The team also isolated ribonucleic acid (RNA) from homogenized thymus cells, reverse-transcribed these to complementary deoxyribonucleic acid (cDNA), and performed a quantitative polymerase chain reaction (qPCR). They used the cloned transcript (as a template) for generating a standard curve to estimate the copy number of SARS-CoV-2 N gene RNA. The researchers used the trypan-blue exclusion method to determine the number of live cells from the thymus and lymph node.
The researchers compared and analyzed thymus and body mass, gene expression, and enzyme-linked immunosorbent assay (ELISA) results using one-way ANOVA or two-way ANOVA.
The hACE2-Tg mice infected with Wuhan-Hu 1 SARS-CoV-2 strain developed profound thymic atrophy with seven-to-eight folds reduced size, primarily arrested the developing thymocytes in the double-negative 1 (DN1) stage. Moreover, intriguingly, SARS-CoV-2-induced thymocyte apoptosis led to increased cell death.
The qPCR data showed the presence of SARS-CoV-2 N gene RNA in all the cell subpopulations of thymocytes. Immunofluorescence microscopy also detected the presence of virus in the cellular compartments of thymocytes. However, the investigation could not identify the exact mechanism of SARS-CoV-2 entry into the thymocytes.

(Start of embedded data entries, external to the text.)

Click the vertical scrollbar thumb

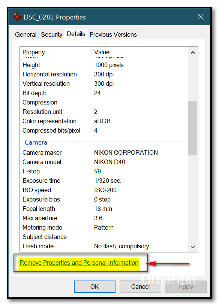[x=193, y=128]
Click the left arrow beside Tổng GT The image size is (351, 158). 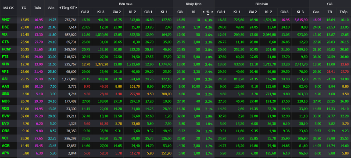[x=60, y=8]
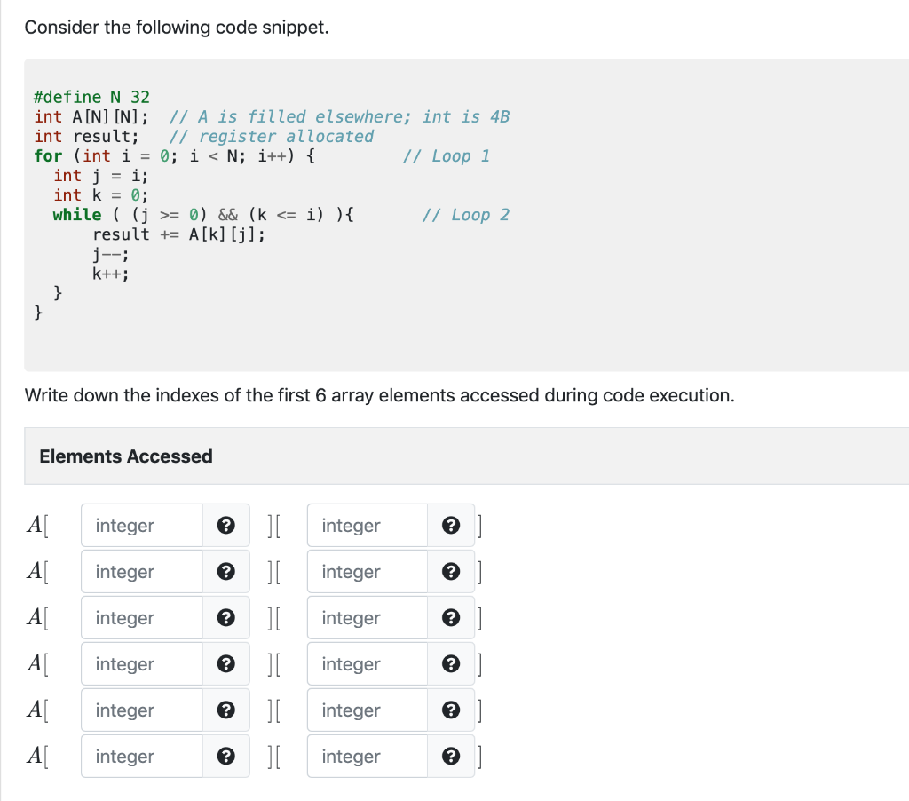Image resolution: width=909 pixels, height=801 pixels.
Task: Open help for the last row's left integer box
Action: click(225, 756)
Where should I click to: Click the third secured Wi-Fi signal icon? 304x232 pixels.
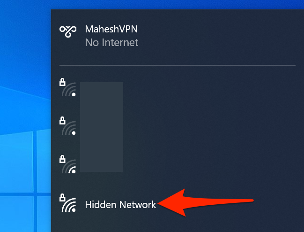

Hence, the authors speculated that either infected progenitor T cells migrated to the thymus, thus disseminating infection, or whether the virus migrated to the thymus through direct impounding.
Remarkably, IFN-γ adequately induced thymic atrophy as neutralization of IFN-γ by neutralizing monoclonal antibodies salvaged thymic atrophy. Contrastingly, interleukin 17 (IL-17), IL-4, granzyme B (GzB), and perforin-1 (Prf-1) had a limited role in thymic atrophy induced by SARS-CoV-2. Interestingly, antiviral RDV therapy effectively rescued mice from SARS-CoV-2-related thymic atrophy.
Additionally, not Omicron but Delta-induced severe thymic atrophy worse than the ancestral strain in Delta-infected mice, with profoundly impaired T cell development.
The anti-SARS-CoV-2 monoclonal P4A2 neutralizing antibody-based therapy initiated at an early stage of infection helped inhibit thymic pathology and saved the infected animal by restoring T cell developmental pathway.
Overall, the study demonstrated that thymic dysregulation and thymic atrophy cause SARS-CoV-2-related lymphopenia and peripheral T cell receptor (TCR) repertoire changes. Since thymic atrophy results in loss of peripheral TCR repertoire, the study findings might improve understanding of how T cell response was reduced during COVID-19 and help develop novel vaccine candidates.
Research Square publishes preliminary scientific reports that are not peer-reviewed and, therefore, should not be regarded as conclusive, guide clinical practice/health-related behavior, or treated as established information.